====== RECORD EXCERPTS ======
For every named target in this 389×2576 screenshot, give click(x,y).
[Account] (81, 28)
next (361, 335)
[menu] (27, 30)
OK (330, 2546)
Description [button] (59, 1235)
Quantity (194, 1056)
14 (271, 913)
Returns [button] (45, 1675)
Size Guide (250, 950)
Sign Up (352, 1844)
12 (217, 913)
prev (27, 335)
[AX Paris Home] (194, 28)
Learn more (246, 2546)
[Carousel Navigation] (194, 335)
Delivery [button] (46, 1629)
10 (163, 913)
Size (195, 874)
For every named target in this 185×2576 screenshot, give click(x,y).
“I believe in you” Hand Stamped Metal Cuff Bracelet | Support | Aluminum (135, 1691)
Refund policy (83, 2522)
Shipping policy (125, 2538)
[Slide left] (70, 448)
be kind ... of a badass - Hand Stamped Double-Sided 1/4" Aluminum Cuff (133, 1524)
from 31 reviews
======
■ TASK DETAILS ■
All lines in the listing above from the line containing "Quantity (194, 1056)" to the line containing "For every named target in this 185×2576", inclusive, should be retyped exactly; no other lines should appear.

■ REPLY ■
Quantity (194, 1056)
14 (271, 913)
Returns [button] (45, 1675)
Size Guide (250, 950)
Sign Up (352, 1844)
12 (217, 913)
prev (27, 335)
[AX Paris Home] (194, 28)
Learn more (246, 2546)
[Carousel Navigation] (194, 335)
Delivery [button] (46, 1629)
10 (163, 913)
Size (195, 874)
For every named target in this 185×2576 screenshot, give click(x,y).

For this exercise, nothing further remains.